Test Automation and the Data Bottleneck

[Wikimedia]

Introduction

The topic of automation has been revamped in the financial industry following the recent hype on industrialization of IT and lean banking. The rationale of the idea is that there are tasks which are better taken care of by automatons than by humans. This kind of tasks are composed by actions which are executed iteratively, and the quality of their outcomes can be negatively affected by even the smallest operational mistake. An interesting proportion of tests belong to this category. Not all of them, of course, because human intellect can still excel in more creative testing endeavours, like exploratory testing, to give just an example. But other kinds of tests, like regression-tests, would make a very good candidate for automation. Practitioners and managers know all too well that a well-rounded battery of regression tests can indeed prevent defects from being introduced in a new release with demonstrable positive effects on quality. But they also know that manual regression testing is inefficient, error prone, and expensive. Therefore, awareness is raising on the necessity to pursue an increase in the degree of test automation. In this essay I will argue that, before thinking about tooling, solutions, and blueprints, there is a key success factor that must be addressed: avoidance of the data bottleneck. I will first explain what it is, and why it can jeopardize even the most promising automation exercise. After that, I will introduce an architecture which can tackle this issue, and I will show that this approach will bring additional advantages along the way. I will now start the exposition introducing the topic of the data bottleneck.

The Data Bottleneck
If we make an abstraction exercise, we can see testing as a finite state automaton. We start from a state {s₁} and after executing a test case TC₁ we leave the system in state {s₂}. A test case is a transition in our conceptual finite state diagram.
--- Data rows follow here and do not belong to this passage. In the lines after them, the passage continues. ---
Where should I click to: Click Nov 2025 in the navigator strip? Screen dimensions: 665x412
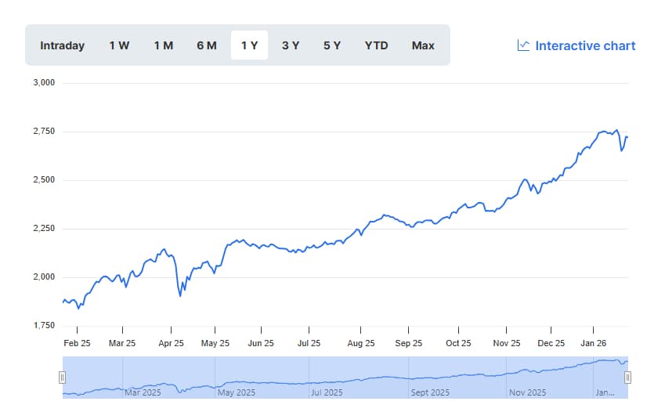[526, 392]
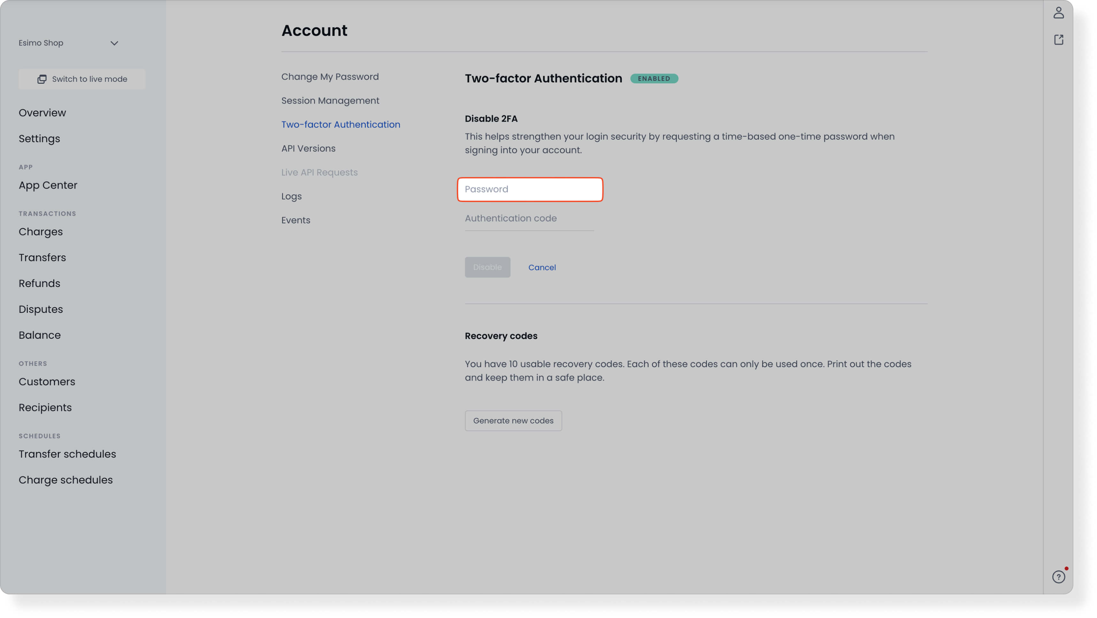Go to Session Management
This screenshot has height=618, width=1097.
click(330, 101)
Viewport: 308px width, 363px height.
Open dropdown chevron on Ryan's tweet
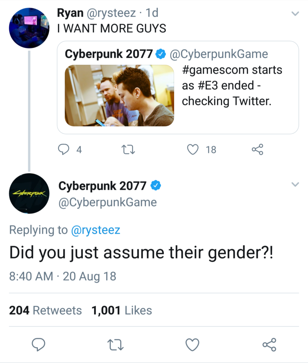[295, 14]
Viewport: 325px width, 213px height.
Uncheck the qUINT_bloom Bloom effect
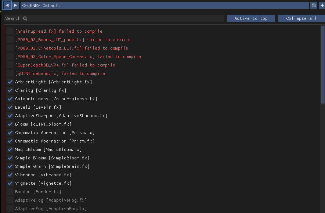(x=10, y=124)
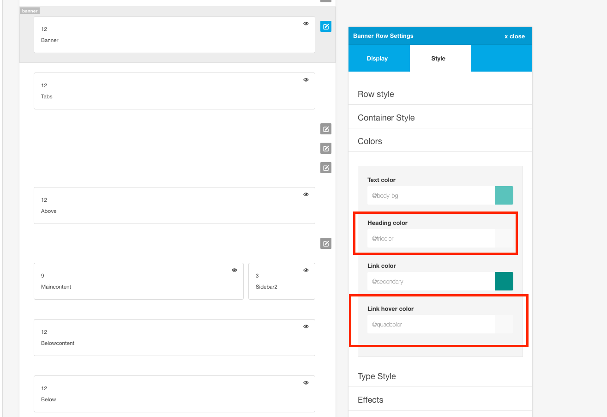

In order to be able to execute a test case, the initial state {s₁} must satisfy some pre-conditions. When the test case is executed, ending state {s₂} may or may not satisfy the post conditions. In the former case we say that the test case has succeeded; in the latter case we say that it has failed. Now, what does this have to do with automation? An example will clarify it. Let us consider the case of a credit request submitted by a client of a certain kind (e.g. private client, female). The pre-conditions of the test case require that no open credit request can exist for a given client when a new request is submitted. From the diagram above we see that there is no transition between states {s₂} and {s₁}. What does it mean? It means that business workflows are not engineered to be reversible. If the test case creates a credit request and it fails, there is no way to execute it again, because no new business case can be created in the application for this client, until the open request is cancelled. Now, there are cases in which the application can actually execute actions which recover a previous state. But in the majority of cases, this is not possible. In banking, logical data deletion is used instead of physical deletion. Actions are saved in history tables recording a timestamp and the identity of the user, for future reference by auditors. In cases like this, the initial state of a test case cannot be automatically recovered. Sometimes, not even manually. What one would need, is a full database recovery to an initial state where all test cases can be re-executed. This is the only way; other approaches to data recovery are not viable because of the way applications are designed and of applicable legislation.
Above we have seen that data recovery is a key pre-condition for automation. Now we will see why legacy environments are oftentimes an impediment to tackling this issue efficiently. Oftentimes, business data of a financial institution is stored in a mainframe database. And when it is not in a mainframe, the odds are, it is in an enterprise-class database, such as Oracle. What do an Oracle database on Unix/Linux, and a DB2 on a mainframe have in common? Technology-wise very little. Cost-wise, a lot: neither one comes for cheap. The practical implication is that database environments made available for testing are only a few, and they must be shared among testing teams. This makes it impracticable to make available automatic database recovery procedures, because of the synchronization and coordination required. What happens in reality is that test engineers have to carefully prepare their test data, hoping that no interference from their colleagues will affect their test plan. And what is worst, after they are finished with their tests, the data is no longer in a condition suitable for re-execution of the same battery of test cases. Another round of manual data preparation is required.
One may wonder if it is indeed impossible to reduce the degree of manual activity involved. The point is that so long as access to databases is mediated by applications, and applications obey by the business workflow rules (and applicable legislation), recoverability of data is not an option. Are we indeed stuck? Isn’t it possible to achieve automatic data recovery without breaking the secure data access architecture? My contention is that there is indeed a viable solution to this problem. The solution is outlined in the following section.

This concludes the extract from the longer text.